Readers who tire of hearing of the Crone and the Cackler’s get together will be glad to learn that reports of the trip are drawing to an end. But there are some excellent photos, and it seems a shame not to share them with you.
A wet Monday found the duo glumly staring at the rain coming down in stair-rods and considering their options. The Cackler expressed a desire to see the White House which, that day, was to boast a pink ribbon in honor of breast cancer awareness. The thought of trekking to Jackson Place to see the home of the first family festooned in saturated satin filled the Crone with dread–until she remembered the Hotel Washington, licensed premises that overlook the White House.
It has been years since the Crone was last in the hotel and, during that time, it has very much changed for the better. It has been taken over by the W chain and is now the last word in opulence and style.
The downstairs lobby has pinstripe-suited soft furnishings cheekily supplemented by sofas upholstered in hooker high heel red patent. It makes the lounge look like it is filled with Members of Congress and Ladies of the Night. Tongue in cheek high taste–beyond that, the Crone couldn’t possibly comment. The general ambience is French boudoir. It was all too much for the Cackler who had to sit down and order a nice cup of tea.
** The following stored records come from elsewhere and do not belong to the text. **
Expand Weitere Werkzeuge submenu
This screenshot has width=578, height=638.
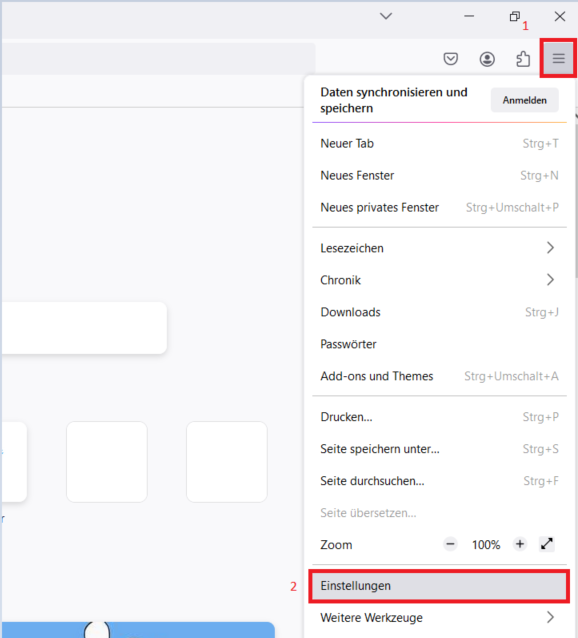pyautogui.click(x=439, y=617)
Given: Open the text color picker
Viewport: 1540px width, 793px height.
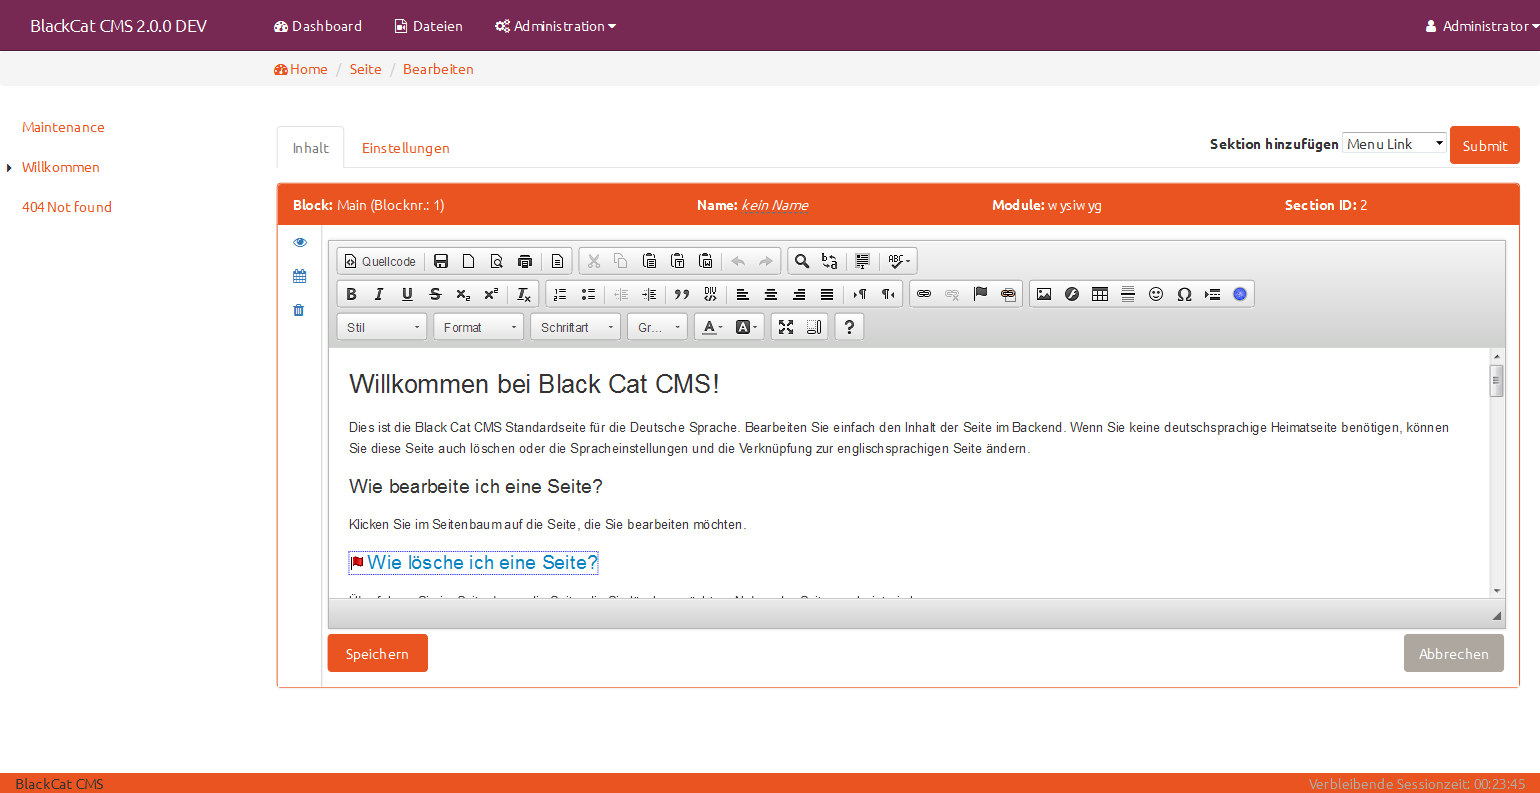Looking at the screenshot, I should point(711,327).
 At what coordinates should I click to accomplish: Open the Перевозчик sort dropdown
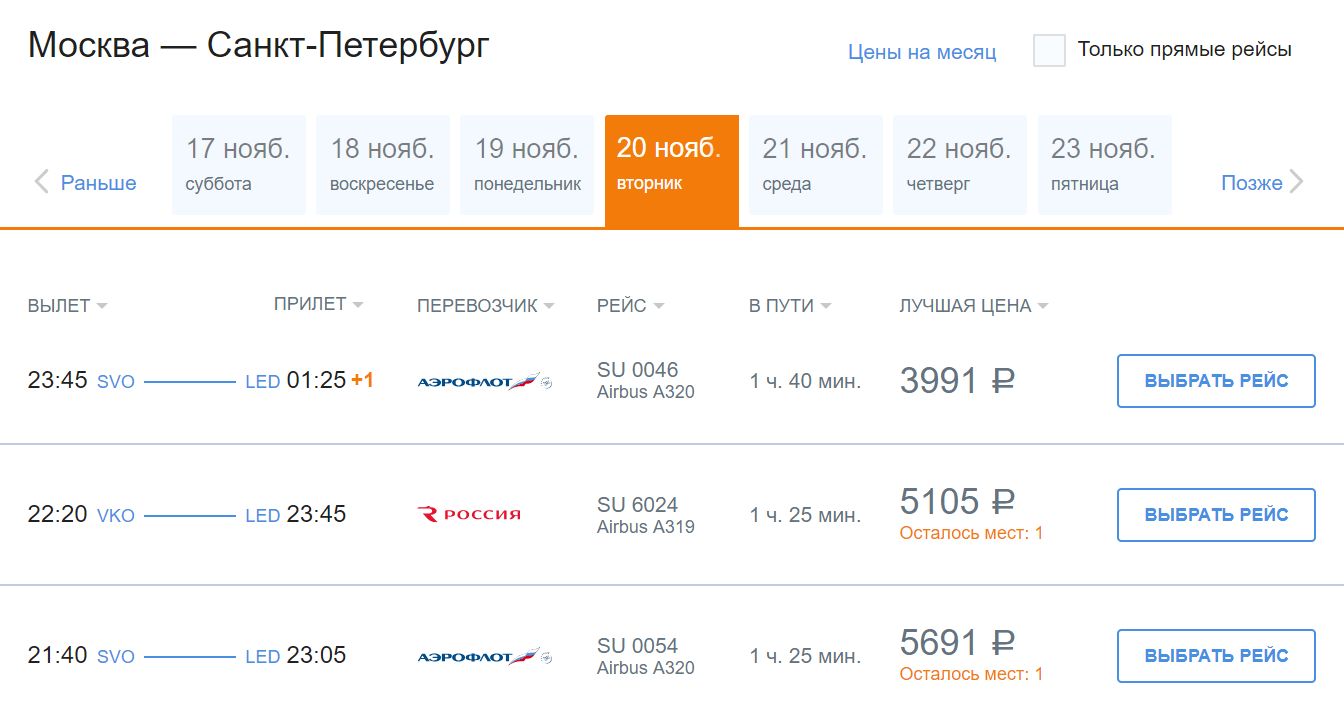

A velvet rope and a hostess bar the way to the lift for the roof terrace but, it being the middle of the day, the haggard and hungry managed to make the grade to ride roofward (at night, only the beautiful people are so elevated). Once upstairs, it was Kir Royales all round and the most delicious selection of appetizers–crab cakes, calamari and chicken samosas. They almost forgot to look out the window and over the White House.